▸ **Task requirements**:
- A) In the forum thread about the Animal Crossing song, update everything from "## genandnic (Mar" down to "this game again." so that "new town" becomes "second town".
- B) According to the forum thread about the Animal Crossing song, which Animal Crossing game is the song from?

[Start of Document text]

# Remember this?



## KingKombat (Mar 20, 2009)

The memories make me want to cry.
http://www.imeem.com/kirbycrosser12/music/CHtUL6ga/animal-crossing-working-for-tom-nook/


----------



## royal 9999 (Mar 20, 2009)

which AC game is it from


----------



## D Man 83 (Mar 20, 2009)

i love that song and miss it now


----------



## KingKombat (Mar 20, 2009)

royal 9999 said:
			
		

> which AC game is it from


1st one.


----------



## Caleb (Mar 20, 2009)

:'( it makes me sad to when i hear it.i miss the old days of childhood and no wi-fi.


----------



## genandnic (Mar 20, 2009)

I still play this game. And in my opinion, this is the best AC.


----------



## KingKombat (Mar 21, 2009)

I'm thinking of making a new town and just playing this game again.


----------



## Rockman! (Mar 21, 2009)

I still play this game.


----------



## Coraircate (Mar 21, 2009)

I've seen screenshots of this game, but honestly it doesn't look fun to me.


----------



## Rockman! (Mar 21, 2009)

Coraircate said:
			
		

> I've seen screenshots of this game, but honestly it doesn't look fun to me.


Then you need to play it.
It is so much fun.


----------



## Jarrrad (Mar 21, 2009)

"cry".. CRY?! over a game..


----------



## Kiley (Mar 21, 2009)

[End of Document text]
[Start of Material provided]

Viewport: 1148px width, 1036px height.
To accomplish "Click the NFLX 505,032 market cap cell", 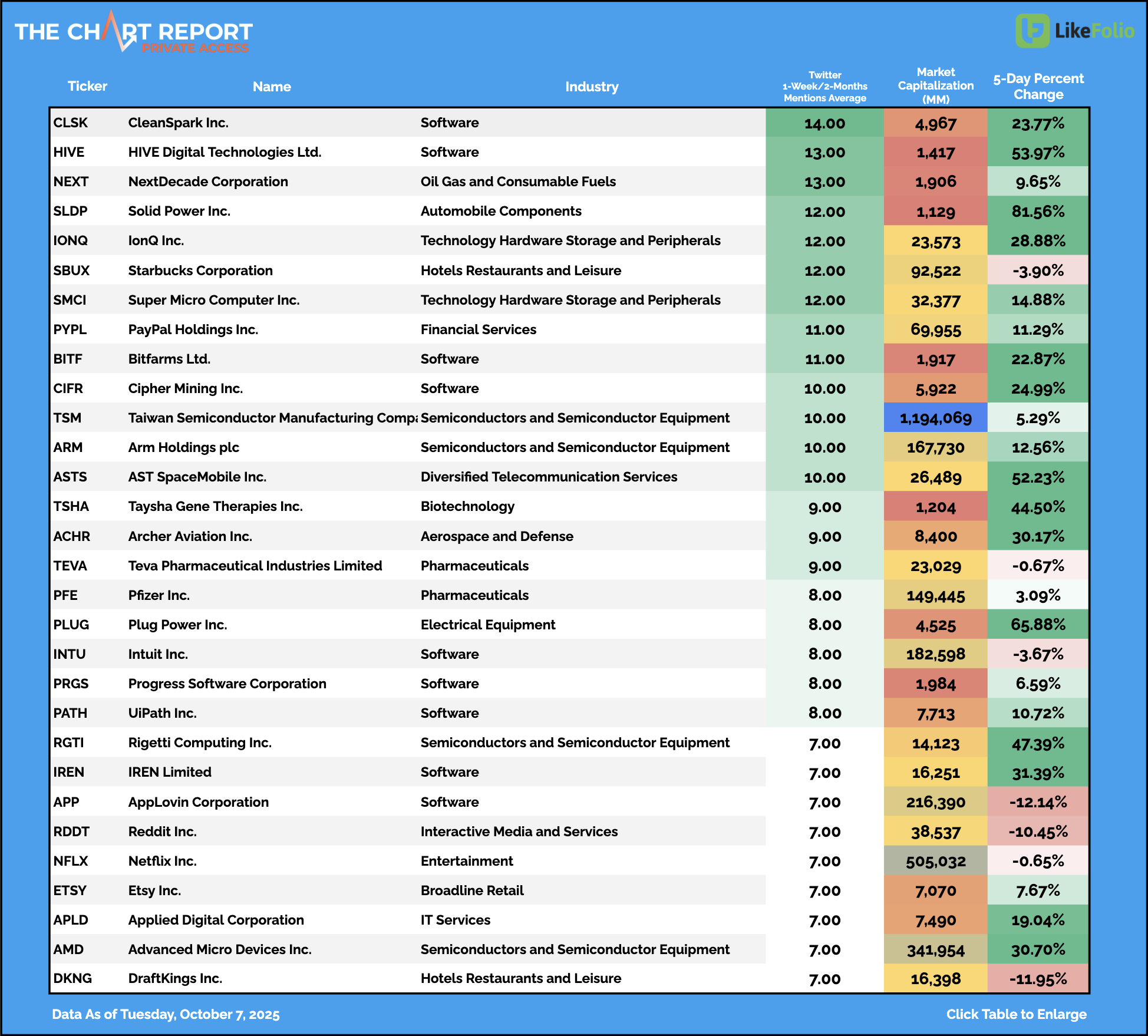I will point(935,861).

[End of Material provided]

▸ **Outputs by task**:
- A)
## genandnic (Mar 20, 2009)

I still play this game. And in my opinion, this is the best AC.


----------



## KingKombat (Mar 21, 2009)

I'm thinking of making a second town and just playing this game again.

- B) The first one.